---------- TEXT SEGMENT

It is currently Fri Dec 15, 2017 4:47 pm

All times are UTC - 7 hours





Post new topic Reply to topic  [ 10 posts ] 
Author Message
PostPosted: Tue Aug 23, 2005 2:13 pm 
Offline
User avatar

Joined: Mon Sep 27, 2004 8:33 am
Posts: 3715
Location: Central Texas, USA
In my NES 6502 CPU core I read opcodes (instructions) directly from memory rather than using the usual memory read function that handles memory-mapped I/O devices like the PPU and APU. My reasoning is that nothing will intentionally execute from an I/O device and that doing so wouldn't be useful anyway. This approach improves performance by avoiding a function call and the need to keep track of the timestamp for opcode reads.

I divide memory into pages (currently 4K in size) and direct memory access simply goes through a mapping table. The table covers the entire 64K address space, not just the upper half where the ROM is usually mapped. Unmapped and I/O pages are assigned to a special page filled with bytes that aren't a legal opcode, helping to catch any attempted execution of these. I also use this optimization for zero-page and the stack, since I don't handle cartridges with hardware that does anything special when those areas are accessed (and I don't know of any that do).

Code:
const unsigned page_size = 0x1000;
byte* pages [0x10000 / page_size];

// the usual memory read function
int emulate_read( unsigned addr );

inline int read_mem( unsigned addr )

--------------------
---------- DATA ENTRIES

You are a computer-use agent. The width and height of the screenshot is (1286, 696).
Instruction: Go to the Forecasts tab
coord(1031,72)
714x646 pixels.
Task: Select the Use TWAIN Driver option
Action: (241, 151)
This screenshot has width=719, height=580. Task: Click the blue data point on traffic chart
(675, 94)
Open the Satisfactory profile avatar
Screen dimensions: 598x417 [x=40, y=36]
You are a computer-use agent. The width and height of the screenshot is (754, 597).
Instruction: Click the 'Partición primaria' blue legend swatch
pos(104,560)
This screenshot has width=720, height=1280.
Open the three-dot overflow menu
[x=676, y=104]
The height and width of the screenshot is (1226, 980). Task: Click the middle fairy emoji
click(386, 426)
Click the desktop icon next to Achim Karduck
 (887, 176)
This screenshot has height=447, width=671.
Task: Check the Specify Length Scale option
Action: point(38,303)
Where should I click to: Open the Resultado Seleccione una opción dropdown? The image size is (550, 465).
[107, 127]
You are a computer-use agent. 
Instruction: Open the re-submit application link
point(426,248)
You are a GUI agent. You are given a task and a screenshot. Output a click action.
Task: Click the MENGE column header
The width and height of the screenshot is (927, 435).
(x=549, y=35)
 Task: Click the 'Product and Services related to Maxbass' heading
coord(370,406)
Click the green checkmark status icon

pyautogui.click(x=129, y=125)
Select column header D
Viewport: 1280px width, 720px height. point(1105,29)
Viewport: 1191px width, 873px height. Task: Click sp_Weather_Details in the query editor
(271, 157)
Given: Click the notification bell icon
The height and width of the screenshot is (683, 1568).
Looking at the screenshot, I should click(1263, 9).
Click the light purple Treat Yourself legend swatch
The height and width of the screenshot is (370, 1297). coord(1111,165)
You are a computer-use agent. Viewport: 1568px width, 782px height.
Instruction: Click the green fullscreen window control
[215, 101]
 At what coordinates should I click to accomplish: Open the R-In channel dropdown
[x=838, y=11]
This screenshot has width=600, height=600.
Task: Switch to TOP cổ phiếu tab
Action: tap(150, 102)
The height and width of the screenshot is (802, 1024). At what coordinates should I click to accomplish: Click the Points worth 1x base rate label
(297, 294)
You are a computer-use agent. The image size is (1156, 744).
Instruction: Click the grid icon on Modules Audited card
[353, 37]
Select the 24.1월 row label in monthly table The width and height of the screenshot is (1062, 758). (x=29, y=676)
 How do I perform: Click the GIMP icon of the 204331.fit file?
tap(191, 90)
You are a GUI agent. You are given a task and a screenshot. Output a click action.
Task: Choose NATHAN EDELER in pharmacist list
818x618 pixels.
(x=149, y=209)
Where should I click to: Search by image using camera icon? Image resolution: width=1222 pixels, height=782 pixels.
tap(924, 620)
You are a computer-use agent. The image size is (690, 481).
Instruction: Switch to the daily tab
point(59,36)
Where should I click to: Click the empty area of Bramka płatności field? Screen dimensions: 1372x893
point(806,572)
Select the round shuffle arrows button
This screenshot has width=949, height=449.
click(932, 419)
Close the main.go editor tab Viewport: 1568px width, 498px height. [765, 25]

--------------------

▶ [TO BE DONE]:
[1] Answer these questions using the forum post about the NES 6502 CPU core:
(a) What size are the memory pages at present?
(b) What are unmapped and I/O pages assigned to?
(c) What location does the author's profile give?
[2] From the forum post about the NES 6502 CPU core, quote word for word the passage that opens with the words containing "I divide memory" and closes with "any that do).".

▶ [TASK SOLUTIONS]:
[1]
(a) 4K.
(b) A special page filled with bytes that aren't a legal opcode.
(c) Central Texas, USA.

[2]
I divide memory into pages (currently 4K in size) and direct memory access simply goes through a mapping table. The table covers the entire 64K address space, not just the upper half where the ROM is usually mapped. Unmapped and I/O pages are assigned to a special page filled with bytes that aren't a legal opcode, helping to catch any attempted execution of these. I also use this optimization for zero-page and the stack, since I don't handle cartridges with hardware that does anything special when those areas are accessed (and I don't know of any that do).